Programa de qualidade
Ora bem, e dentro de tais
considerandos o que é que Sines tem para oferecer? Começando pelo fim: um
programa ótimo. Juntar em três dias, por ordem de apresentação, a Brigada
Victor Jara, Bal Tribal, Carmen Linares, Taraf de Haidouks, Andrea Marquee,
David Murray com The World Saxophone Quartet e Black Uhuru com Sly &
Robbie, é obra.
Resumindo,
dir-se-á que a Brigada Victor Jara é uma das mais importantes e mais antigas
bandas de música de raiz tradicional portuguesas das duas últimas décadas e que
os Bal Tribal são uma super-formação bretã de 12 elementos dos quais fazem
parte os irmãos Jacky e Patrick Molard, mais Jacques Pellen, os três formados nos
Gwerz, trazendo ainda a grande atração extra que é a cantora búlgara Kalinka
Vulcheva, a mesma cuja participação em “Deliou”, de Patrick Molard, um dos
melhores álbuns folk editados no ano passado, é deslumbrante. Brigada e Bal
Tribal atuam hoje.
Amanhã
será o dia da espanhola Carmen Linares e dos romenos Taraf de Haidouks.
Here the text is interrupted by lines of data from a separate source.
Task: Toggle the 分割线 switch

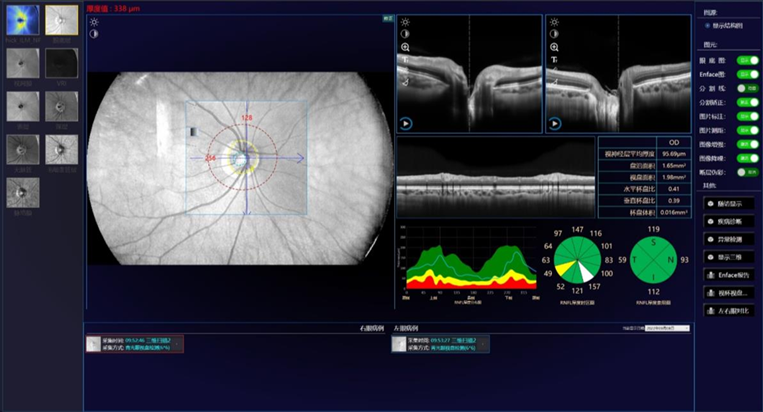Action: (x=744, y=88)
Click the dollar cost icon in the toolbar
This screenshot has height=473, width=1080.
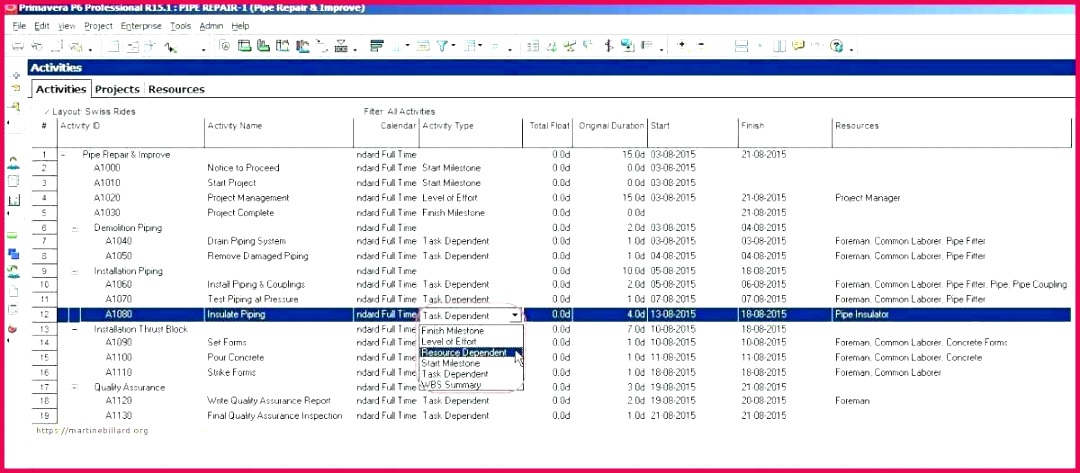coord(342,46)
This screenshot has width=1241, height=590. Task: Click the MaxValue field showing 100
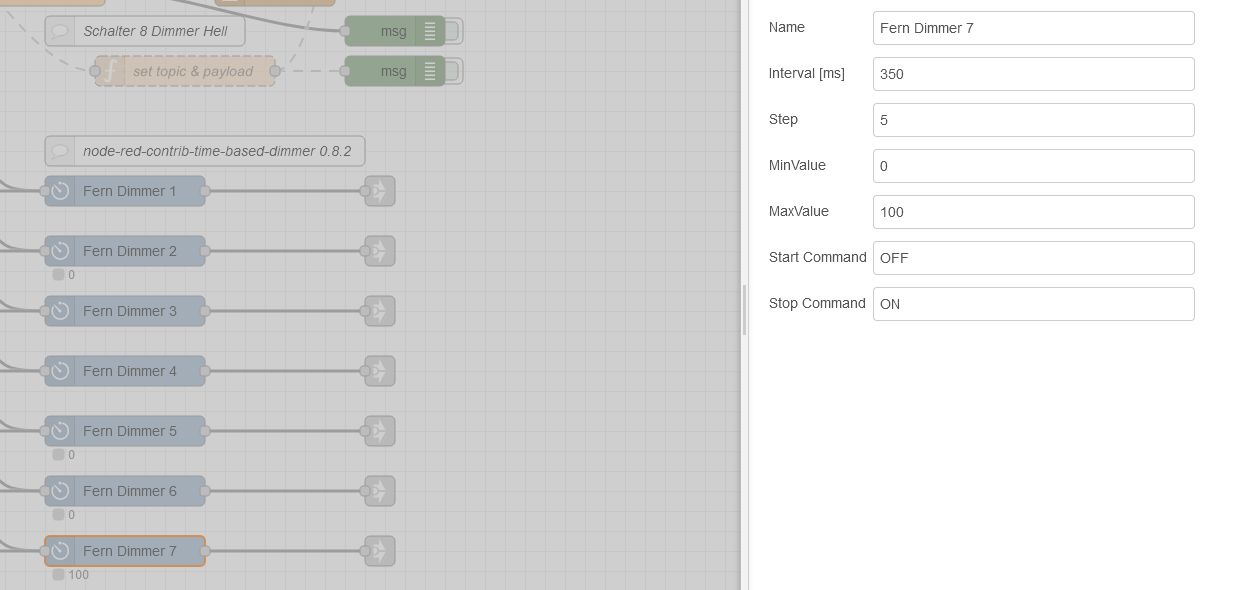(1033, 212)
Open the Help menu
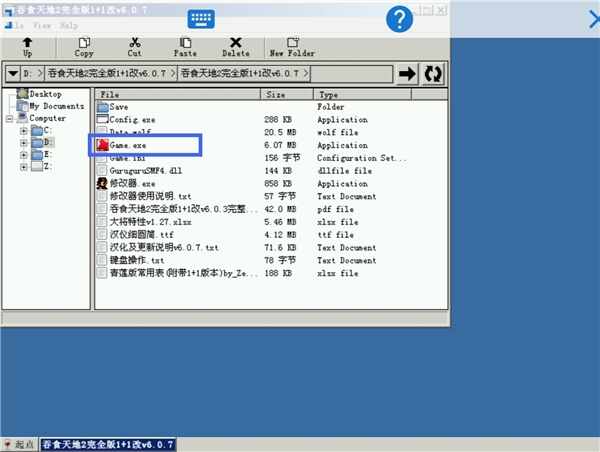 click(x=69, y=24)
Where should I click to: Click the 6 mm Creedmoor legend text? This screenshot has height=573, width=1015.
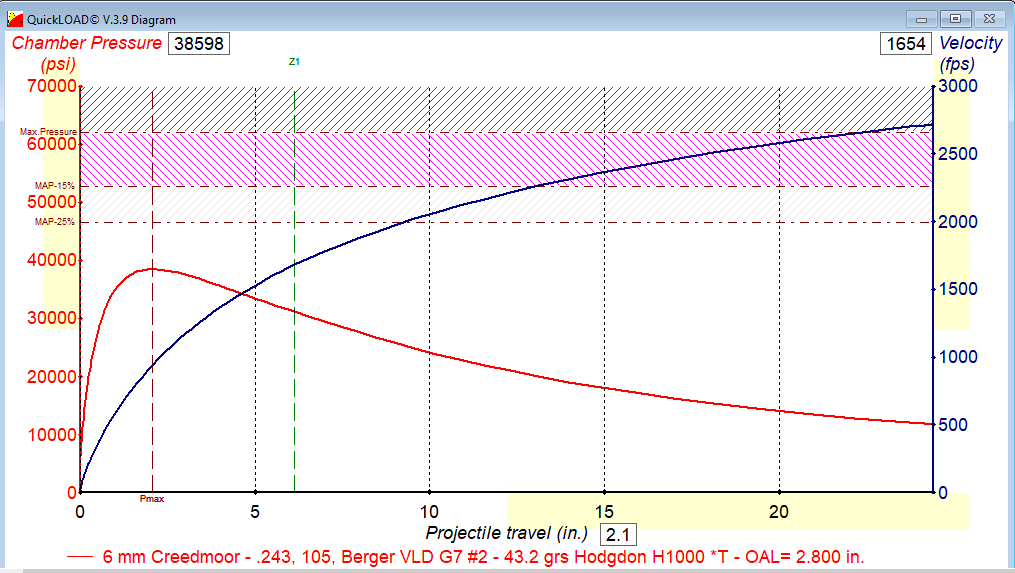485,556
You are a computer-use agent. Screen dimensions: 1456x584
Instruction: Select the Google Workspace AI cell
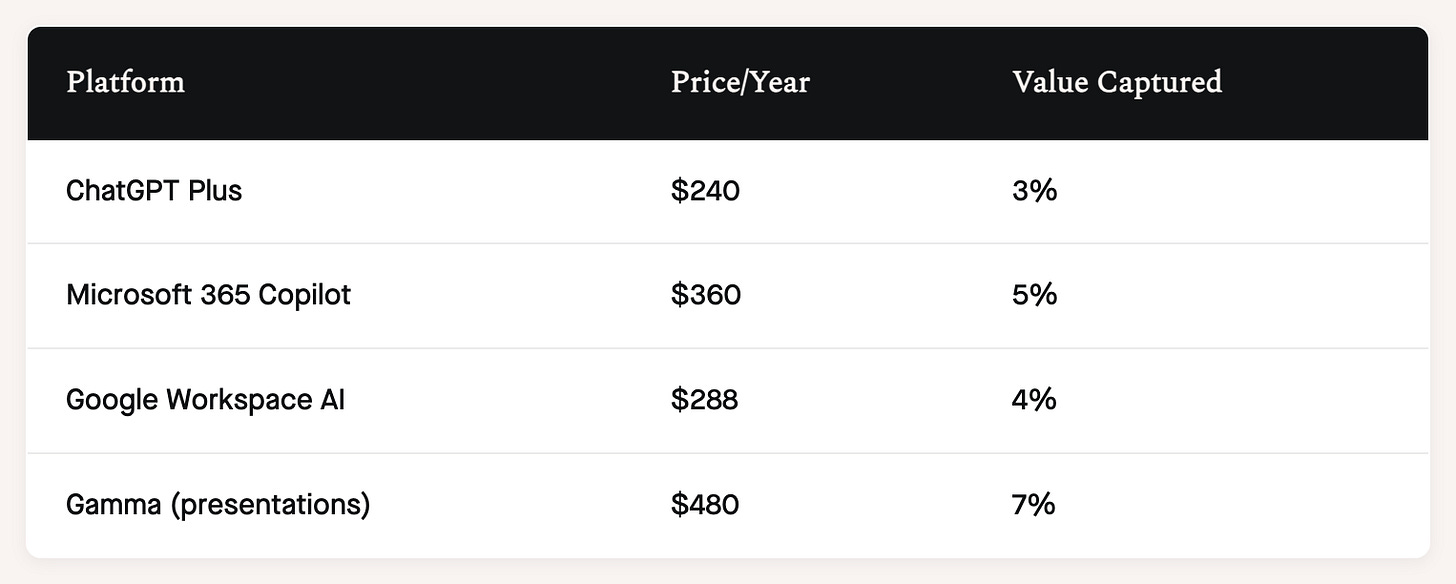(205, 400)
Carmen
é uma das vozes femininas do “cante jondo”, típico do flamenco, mais
conceituado da atualidade. Já a compararam com uma versão, em formato mulher,
de Camarón de La Isla. “Tem um poder expressivo extraordinário”, diz o jornal
“The New York Times”. Pois tem.
Molhada reggae
Os Taraf de Haidouks também têm
um poder expressivo extraordinário. Instrumental, mas não só. Os seus elementos
pertencem a três gerações mas, sejam eles imberbes ou dobrados pelo tempo, o
virtuosismo e o humor são uma constante. Já atuaram em Portugal por diversas
vezes e em todas elas o público saiu atarantado. Lembramo-nos, numa dessas
ocasiões, de um velhinho, acordeonista imparável, que, já depois do concerto
terminado, era incapaz de parar de tocar. Foi preciso pegar nele e depositá-lo
na carrinha. Lá dentro, continuou a tocar. O novo álbum chama-se “Band of
Gypsies”. Também não se consegue parar de ouvir.
No
sábado, com início uma hora mais cedo, às 21h, o Músicas do Mundo recebe a
cantora brasileira Andrea Marquee, o saxofonista de jazz David Murray e os
“dubbers” Black Uhuru com Sly & Robbie. Andrea vem com um quarteto e a
garantia de escrever “MPB para o povo dançar”. Gravou o álbum “Zumbi”, que
rebentou nas listas de vendas de world music. David Murray dirá mais aos
amantes do jazz. Mas, em Sines, com os The World Saxophone Quartet, apresentará
a sua costela mais étnica, centrada na música sul-africana e na memória do
baixista Johnny M’Bizo, a quem este projeto é dedicado. Para terminar, uma
olhada de reggae de primeira água. Black Uhuru, ainda por cima aumentados pela
dupla Sly & Robbie, garantem sacudidelas suficientes para fazer vomitar de
êxtase toda a cerveja ingerida ao longo dos três dias de festival.
E
os tais outros aspetos? A relva, os bares, a mística, os djembeiros? Tudo do
melhor. O local é o interior das ameias do castelo. Quanto a mística, quem, no
ano passado, no último dia do festival, se deitou na relva para contemplar,
extasiado, o fogo-de-artifício que coloriu o céu do Verão, poderá dizer
qualquer coisa. Combustível há em quantidade. A única e terrível dúvida
prende-se com a presença ou não dos djembeiros. Mas, caso apareçam ou não, tudo
o resto apagará o eco dos batuques, com um toque de magia.
1 comentário:
O FMM é um dos locais onde fui feliz, e durante muitos anos não perdi um. Mas só comecei a ir em 2004.